Records supplied:
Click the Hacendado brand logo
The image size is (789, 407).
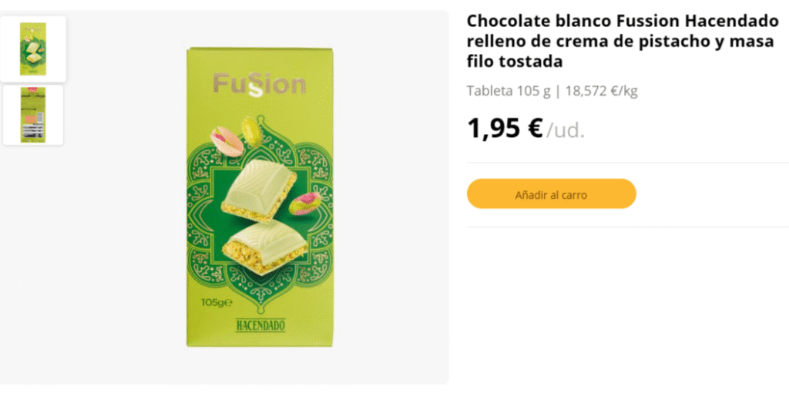coord(260,325)
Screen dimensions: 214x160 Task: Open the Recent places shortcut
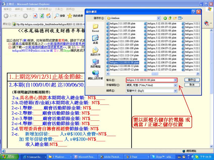click(x=95, y=28)
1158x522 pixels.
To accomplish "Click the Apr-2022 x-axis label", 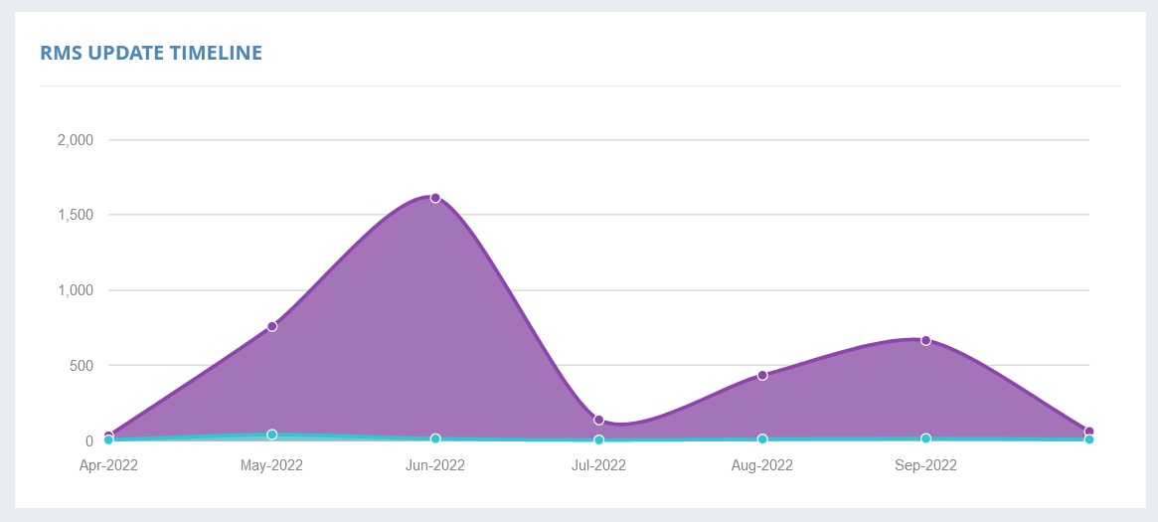I will point(108,464).
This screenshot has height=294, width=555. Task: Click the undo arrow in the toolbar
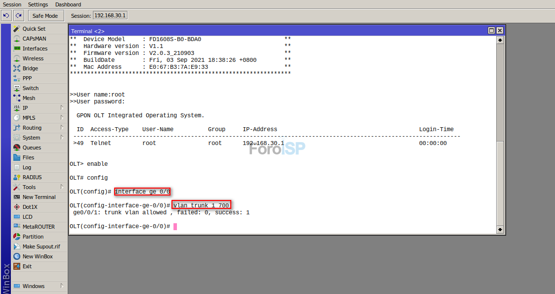point(5,15)
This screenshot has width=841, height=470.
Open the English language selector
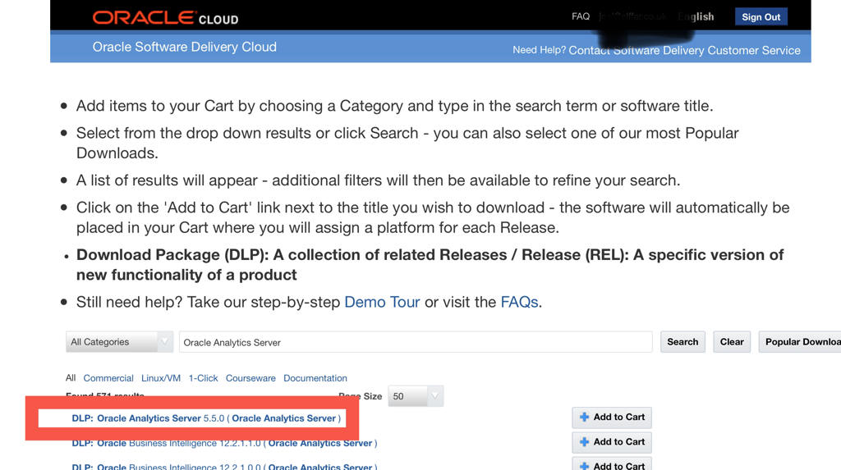(696, 16)
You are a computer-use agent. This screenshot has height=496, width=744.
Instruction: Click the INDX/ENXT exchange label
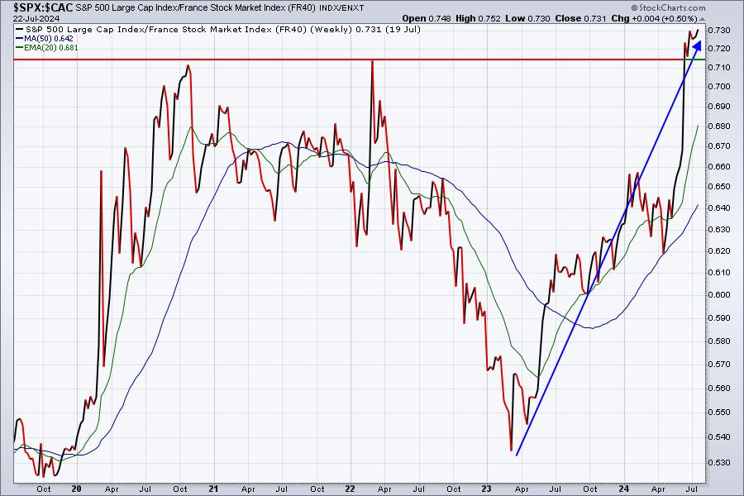[341, 8]
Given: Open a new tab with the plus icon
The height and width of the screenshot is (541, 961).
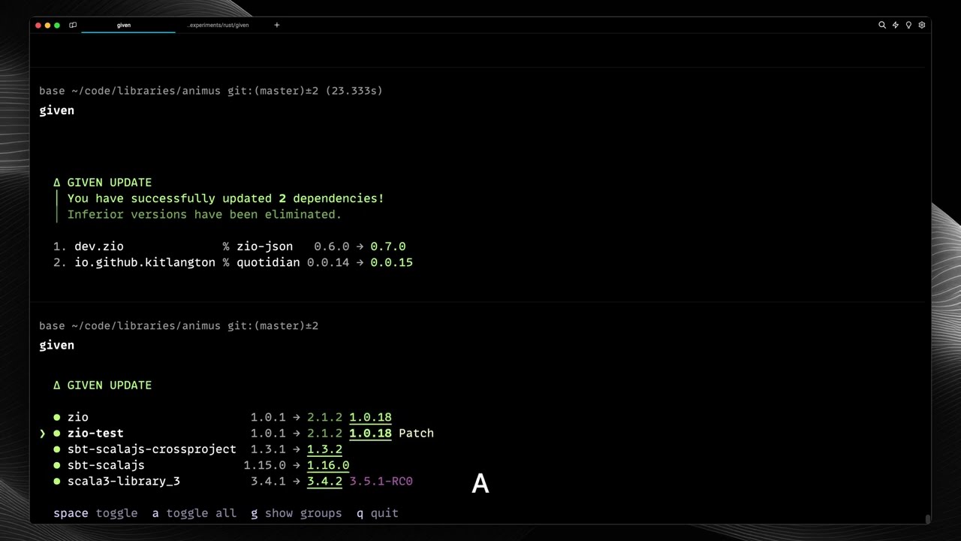Looking at the screenshot, I should pyautogui.click(x=276, y=25).
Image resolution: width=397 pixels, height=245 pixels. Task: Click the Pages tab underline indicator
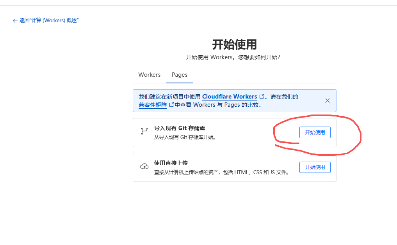coord(179,82)
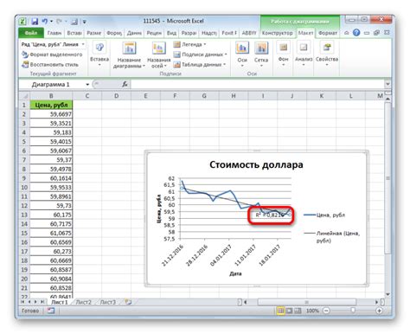Image resolution: width=410 pixels, height=334 pixels.
Task: Switch to the Конструктор ribbon tab
Action: coord(277,33)
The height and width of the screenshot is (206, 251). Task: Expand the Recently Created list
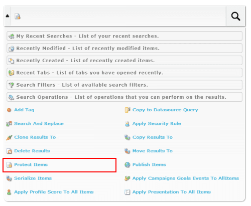click(x=124, y=60)
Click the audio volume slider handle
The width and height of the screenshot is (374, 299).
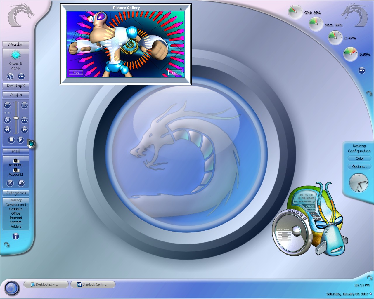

Activity:
Only the lines from the line holding "Click the audio volume slider handle" through the last line above belong in the answer, repeated exactly; the pictures do not.

Written solution:
Click the audio volume slider handle
The width and height of the screenshot is (374, 299).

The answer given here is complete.